Development of a method for the measurement of dehydroepiandrosterone sulphate by liquid chromatography-tandem mass spectrometry

Abstract

Background: Dehydroepiandrosterone sulphate (DHEAS) is a steroid that is increasingly being recognized as a potential drug of abuse in many countries. This is due to its reputation as a hormone that may be able to retard the ageing process. The measurement of DHEAS is useful in the diagnosis of medical conditions such as congenital adrenal hyperplasia and polycystic ovary syndrome. Thus, a liquid chromatography-tandem mass spectrometry method has been developed to determine DHEAS concentrations in human serum. Method: The chromatography was performed using a Waters™ 2795 Alliance HT LC system coupled to a Mercury Fusion-RP column fitted with a SecurityGuard™ column.

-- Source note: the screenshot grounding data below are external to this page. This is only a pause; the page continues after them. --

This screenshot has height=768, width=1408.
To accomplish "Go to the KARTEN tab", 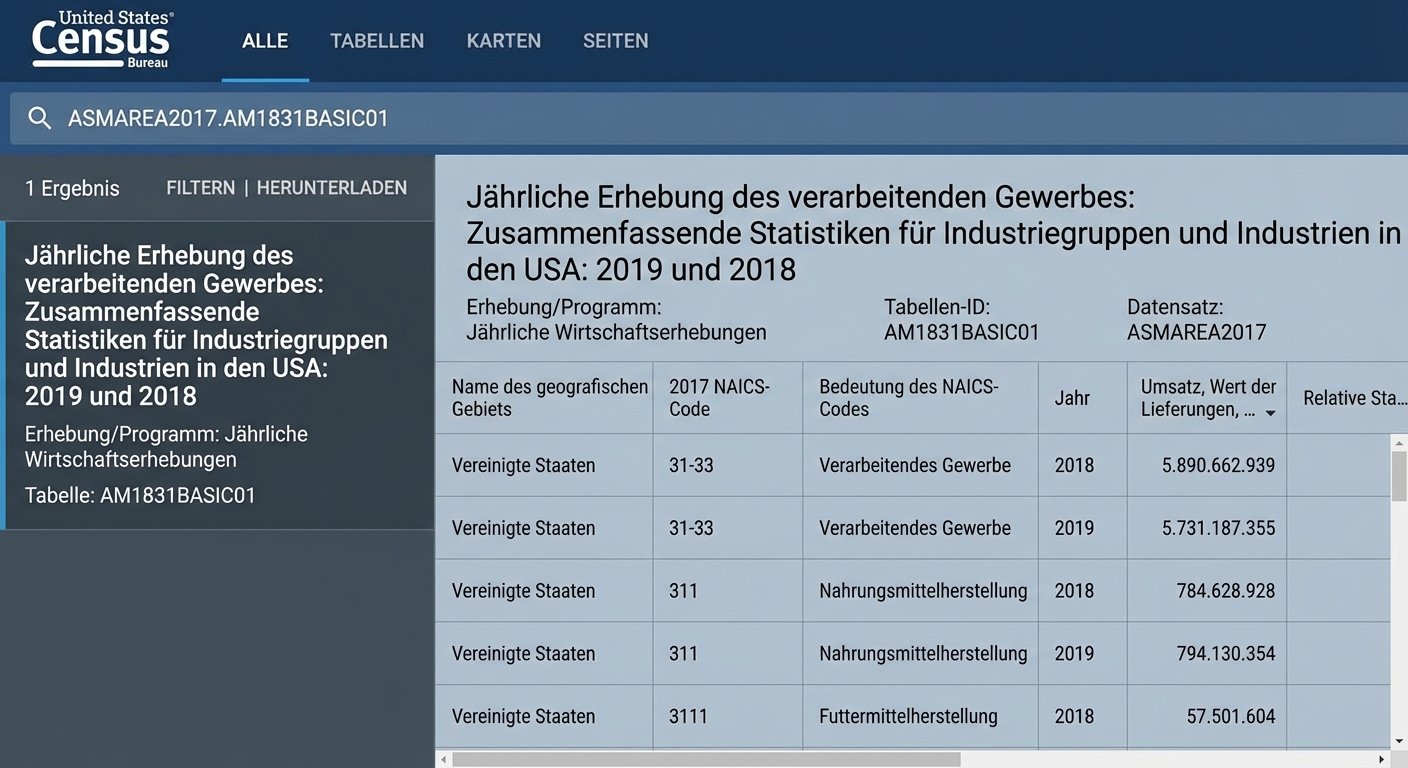I will [503, 41].
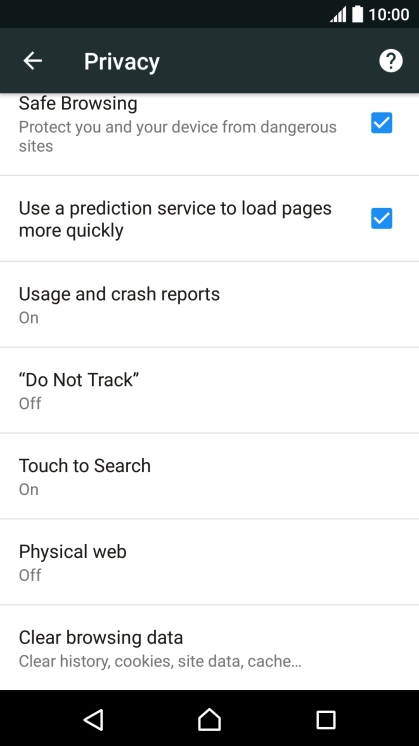Tap the back arrow in Privacy header
The width and height of the screenshot is (419, 746).
[32, 60]
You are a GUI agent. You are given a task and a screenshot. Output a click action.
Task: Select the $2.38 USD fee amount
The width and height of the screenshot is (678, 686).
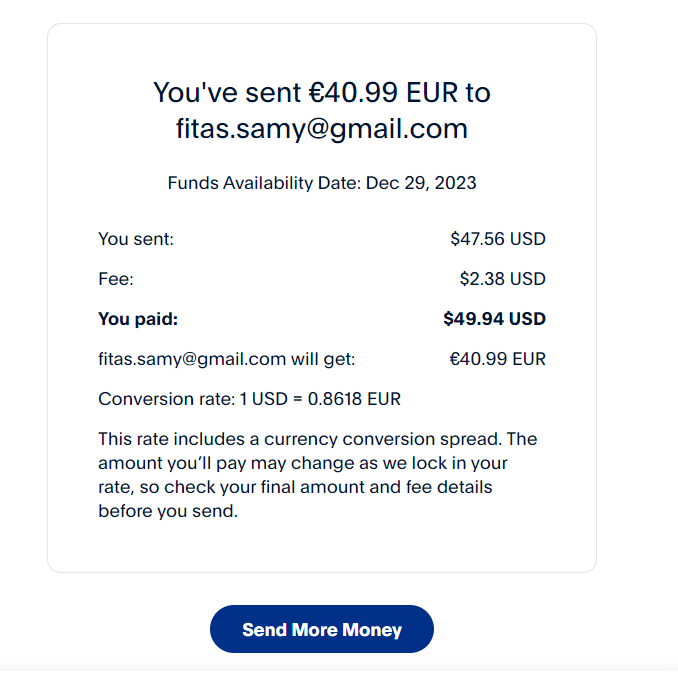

Results: DHEAS and the internal standard, deuterated DHEAS, both had a retention time of 1.5 min. The transition determined by the Micromass Quattro™ tandem mass spectrometer for DHEAS was m/z 367.3 > 96.7 and for the internal standard m/z 369.3 > 96.6. The method was linear up to 20 μmol/L; the lower limit of detection and the lower limit of quantitation were both 1 μmol/L. The intra- and interassay imprecision were <11% over a concentration range of 1-18 μmol/L for the in-house quality control and <12% for the intra- and interassay imprecision for the Bio-Rad Lyphocheck QC. Conclusion: The measurement of DHEAS by liquid chromatography-tandem mass spectrometry is robust and has a simple sample preparation procedure with a rapid cycle time of only 4 min. © 2005 The Association for Clinical Biochemistry.